*Pixel coordinate grounding data*

BEGIN

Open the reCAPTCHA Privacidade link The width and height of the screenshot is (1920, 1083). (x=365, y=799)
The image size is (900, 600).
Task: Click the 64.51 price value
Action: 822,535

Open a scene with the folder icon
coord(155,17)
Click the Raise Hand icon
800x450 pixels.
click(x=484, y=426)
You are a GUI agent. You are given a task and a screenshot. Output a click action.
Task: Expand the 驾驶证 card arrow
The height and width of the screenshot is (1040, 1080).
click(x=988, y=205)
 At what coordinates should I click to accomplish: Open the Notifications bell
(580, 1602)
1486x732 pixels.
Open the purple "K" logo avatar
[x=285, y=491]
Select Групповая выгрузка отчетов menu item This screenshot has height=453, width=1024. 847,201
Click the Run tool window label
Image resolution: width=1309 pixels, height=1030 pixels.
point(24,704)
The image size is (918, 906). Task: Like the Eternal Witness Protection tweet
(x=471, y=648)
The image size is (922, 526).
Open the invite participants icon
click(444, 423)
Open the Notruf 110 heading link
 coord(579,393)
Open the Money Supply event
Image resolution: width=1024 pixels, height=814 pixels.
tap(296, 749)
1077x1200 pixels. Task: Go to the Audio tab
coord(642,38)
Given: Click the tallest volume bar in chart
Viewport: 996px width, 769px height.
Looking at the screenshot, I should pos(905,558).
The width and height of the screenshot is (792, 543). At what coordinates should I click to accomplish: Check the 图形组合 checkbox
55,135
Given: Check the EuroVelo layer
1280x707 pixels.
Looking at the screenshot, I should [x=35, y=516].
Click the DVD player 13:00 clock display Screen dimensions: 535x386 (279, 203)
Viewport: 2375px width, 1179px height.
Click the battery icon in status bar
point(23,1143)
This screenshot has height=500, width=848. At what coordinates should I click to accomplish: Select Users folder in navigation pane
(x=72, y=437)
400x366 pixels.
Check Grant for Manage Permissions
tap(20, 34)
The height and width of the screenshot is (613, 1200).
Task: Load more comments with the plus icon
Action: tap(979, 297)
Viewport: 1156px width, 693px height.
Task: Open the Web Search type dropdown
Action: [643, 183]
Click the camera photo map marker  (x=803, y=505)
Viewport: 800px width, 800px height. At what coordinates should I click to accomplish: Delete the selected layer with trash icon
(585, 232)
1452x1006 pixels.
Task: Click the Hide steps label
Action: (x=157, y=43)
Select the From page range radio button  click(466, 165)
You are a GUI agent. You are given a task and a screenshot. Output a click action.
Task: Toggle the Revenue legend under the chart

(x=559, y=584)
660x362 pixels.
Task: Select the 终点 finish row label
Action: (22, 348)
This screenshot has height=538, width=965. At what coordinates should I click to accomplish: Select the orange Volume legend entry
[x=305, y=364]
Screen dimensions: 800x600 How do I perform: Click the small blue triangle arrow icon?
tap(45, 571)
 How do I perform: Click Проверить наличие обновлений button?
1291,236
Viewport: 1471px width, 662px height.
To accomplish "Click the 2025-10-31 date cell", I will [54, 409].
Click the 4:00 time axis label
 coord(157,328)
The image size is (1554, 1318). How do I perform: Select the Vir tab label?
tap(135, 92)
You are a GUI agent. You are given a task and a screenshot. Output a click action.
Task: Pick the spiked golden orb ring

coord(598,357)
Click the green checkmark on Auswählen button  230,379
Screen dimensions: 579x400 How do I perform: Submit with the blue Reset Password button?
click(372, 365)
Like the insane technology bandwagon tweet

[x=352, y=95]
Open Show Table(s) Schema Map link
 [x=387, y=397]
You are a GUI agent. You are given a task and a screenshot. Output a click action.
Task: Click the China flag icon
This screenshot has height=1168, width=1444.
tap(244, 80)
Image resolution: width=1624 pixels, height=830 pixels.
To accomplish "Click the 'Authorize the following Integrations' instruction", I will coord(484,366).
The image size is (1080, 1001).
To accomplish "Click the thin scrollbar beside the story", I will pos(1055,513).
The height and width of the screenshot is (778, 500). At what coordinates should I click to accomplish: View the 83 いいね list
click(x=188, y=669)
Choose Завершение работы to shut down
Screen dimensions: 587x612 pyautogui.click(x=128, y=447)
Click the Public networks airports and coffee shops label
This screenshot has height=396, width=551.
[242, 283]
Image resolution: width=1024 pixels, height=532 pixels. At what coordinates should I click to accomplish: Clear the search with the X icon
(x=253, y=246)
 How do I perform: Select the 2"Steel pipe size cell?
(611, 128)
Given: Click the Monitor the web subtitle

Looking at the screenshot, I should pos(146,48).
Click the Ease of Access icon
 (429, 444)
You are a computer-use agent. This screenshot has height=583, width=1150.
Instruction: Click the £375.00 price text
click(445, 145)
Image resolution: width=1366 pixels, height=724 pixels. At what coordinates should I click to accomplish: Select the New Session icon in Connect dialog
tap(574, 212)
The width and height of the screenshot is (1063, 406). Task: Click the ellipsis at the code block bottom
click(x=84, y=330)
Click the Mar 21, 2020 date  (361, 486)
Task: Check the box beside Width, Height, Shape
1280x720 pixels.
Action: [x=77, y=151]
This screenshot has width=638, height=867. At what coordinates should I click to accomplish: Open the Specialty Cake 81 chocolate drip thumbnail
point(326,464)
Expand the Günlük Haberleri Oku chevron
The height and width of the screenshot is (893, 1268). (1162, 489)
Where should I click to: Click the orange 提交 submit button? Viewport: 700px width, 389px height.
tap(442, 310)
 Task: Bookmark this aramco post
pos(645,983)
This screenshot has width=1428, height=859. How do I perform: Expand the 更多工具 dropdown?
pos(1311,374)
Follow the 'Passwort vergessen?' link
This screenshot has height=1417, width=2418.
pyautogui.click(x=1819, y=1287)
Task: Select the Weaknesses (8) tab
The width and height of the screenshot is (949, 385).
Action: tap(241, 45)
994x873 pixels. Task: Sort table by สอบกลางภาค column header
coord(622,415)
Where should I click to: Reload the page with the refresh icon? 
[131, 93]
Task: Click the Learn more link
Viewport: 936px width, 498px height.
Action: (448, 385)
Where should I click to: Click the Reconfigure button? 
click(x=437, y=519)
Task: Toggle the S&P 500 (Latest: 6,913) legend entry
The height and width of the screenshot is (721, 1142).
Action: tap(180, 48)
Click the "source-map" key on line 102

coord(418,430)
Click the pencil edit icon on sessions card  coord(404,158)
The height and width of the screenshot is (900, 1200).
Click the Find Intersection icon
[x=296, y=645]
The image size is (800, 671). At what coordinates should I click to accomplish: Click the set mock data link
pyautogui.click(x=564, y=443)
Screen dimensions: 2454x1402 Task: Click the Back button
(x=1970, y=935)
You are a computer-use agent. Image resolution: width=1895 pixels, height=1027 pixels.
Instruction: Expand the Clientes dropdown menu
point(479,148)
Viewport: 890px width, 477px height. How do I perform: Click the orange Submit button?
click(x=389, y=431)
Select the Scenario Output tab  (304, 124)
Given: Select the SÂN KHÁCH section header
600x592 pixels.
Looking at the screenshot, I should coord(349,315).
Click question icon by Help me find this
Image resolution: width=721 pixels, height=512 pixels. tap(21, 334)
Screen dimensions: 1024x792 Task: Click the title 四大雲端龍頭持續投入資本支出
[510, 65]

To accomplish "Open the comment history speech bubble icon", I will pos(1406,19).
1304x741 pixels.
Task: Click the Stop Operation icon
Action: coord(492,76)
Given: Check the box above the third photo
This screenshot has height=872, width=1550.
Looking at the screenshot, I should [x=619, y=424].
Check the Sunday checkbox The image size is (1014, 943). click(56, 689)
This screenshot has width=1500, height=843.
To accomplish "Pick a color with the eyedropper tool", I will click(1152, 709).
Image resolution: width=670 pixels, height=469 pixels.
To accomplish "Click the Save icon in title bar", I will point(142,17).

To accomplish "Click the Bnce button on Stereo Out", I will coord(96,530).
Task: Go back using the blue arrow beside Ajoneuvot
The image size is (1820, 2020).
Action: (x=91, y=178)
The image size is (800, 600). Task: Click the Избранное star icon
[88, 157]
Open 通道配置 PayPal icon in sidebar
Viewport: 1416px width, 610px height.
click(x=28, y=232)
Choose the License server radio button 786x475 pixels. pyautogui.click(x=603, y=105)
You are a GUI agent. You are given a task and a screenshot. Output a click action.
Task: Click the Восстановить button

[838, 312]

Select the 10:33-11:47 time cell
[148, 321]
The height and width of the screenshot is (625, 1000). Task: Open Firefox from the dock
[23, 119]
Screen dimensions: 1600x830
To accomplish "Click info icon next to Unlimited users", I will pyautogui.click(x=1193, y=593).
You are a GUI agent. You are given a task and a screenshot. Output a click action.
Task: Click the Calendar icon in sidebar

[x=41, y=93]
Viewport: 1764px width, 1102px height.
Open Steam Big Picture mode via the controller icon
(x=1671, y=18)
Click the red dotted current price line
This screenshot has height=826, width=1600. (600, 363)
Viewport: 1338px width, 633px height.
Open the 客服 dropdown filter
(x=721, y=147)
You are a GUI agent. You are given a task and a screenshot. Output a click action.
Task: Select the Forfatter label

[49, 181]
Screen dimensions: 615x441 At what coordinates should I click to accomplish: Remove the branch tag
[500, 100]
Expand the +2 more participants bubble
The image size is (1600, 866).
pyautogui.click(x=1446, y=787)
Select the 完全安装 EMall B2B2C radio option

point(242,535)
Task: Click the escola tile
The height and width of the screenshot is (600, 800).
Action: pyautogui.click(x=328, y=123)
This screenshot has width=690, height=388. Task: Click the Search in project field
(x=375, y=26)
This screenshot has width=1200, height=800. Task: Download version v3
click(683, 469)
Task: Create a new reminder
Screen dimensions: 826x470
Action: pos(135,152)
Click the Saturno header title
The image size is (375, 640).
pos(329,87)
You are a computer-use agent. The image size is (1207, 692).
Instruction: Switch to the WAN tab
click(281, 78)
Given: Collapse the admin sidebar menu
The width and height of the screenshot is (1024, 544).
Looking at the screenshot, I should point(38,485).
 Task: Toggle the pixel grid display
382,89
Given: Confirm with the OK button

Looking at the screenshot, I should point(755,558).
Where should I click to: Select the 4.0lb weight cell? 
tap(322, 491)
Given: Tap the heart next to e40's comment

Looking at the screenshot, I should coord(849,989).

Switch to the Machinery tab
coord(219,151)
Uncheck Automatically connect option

END

What is needed is an exact copy of the lines above, from the one containing "Screen dimensions: 2454x1402" through the one containing "Task: Go back", with nothing added.

*Task response*
Screen dimensions: 2454x1402 Task: Click the Back button
(x=1970, y=935)
You are a computer-use agent. Image resolution: width=1895 pixels, height=1027 pixels.
Instruction: Expand the Clientes dropdown menu
point(479,148)
Viewport: 890px width, 477px height. How do I perform: Click the orange Submit button?
click(x=389, y=431)
Select the Scenario Output tab  (304, 124)
Given: Select the SÂN KHÁCH section header
600x592 pixels.
Looking at the screenshot, I should coord(349,315).
Click question icon by Help me find this
Image resolution: width=721 pixels, height=512 pixels. tap(21, 334)
Screen dimensions: 1024x792 Task: Click the title 四大雲端龍頭持續投入資本支出
[510, 65]

To accomplish "Open the comment history speech bubble icon", I will pos(1406,19).
1304x741 pixels.
Task: Click the Stop Operation icon
Action: coord(492,76)
Given: Check the box above the third photo
This screenshot has height=872, width=1550.
Looking at the screenshot, I should [x=619, y=424].
Check the Sunday checkbox The image size is (1014, 943). click(56, 689)
This screenshot has width=1500, height=843.
To accomplish "Pick a color with the eyedropper tool", I will click(1152, 709).
Image resolution: width=670 pixels, height=469 pixels.
To accomplish "Click the Save icon in title bar", I will point(142,17).

To accomplish "Click the Bnce button on Stereo Out", I will coord(96,530).
Task: Go back using the blue arrow beside Ajoneuvot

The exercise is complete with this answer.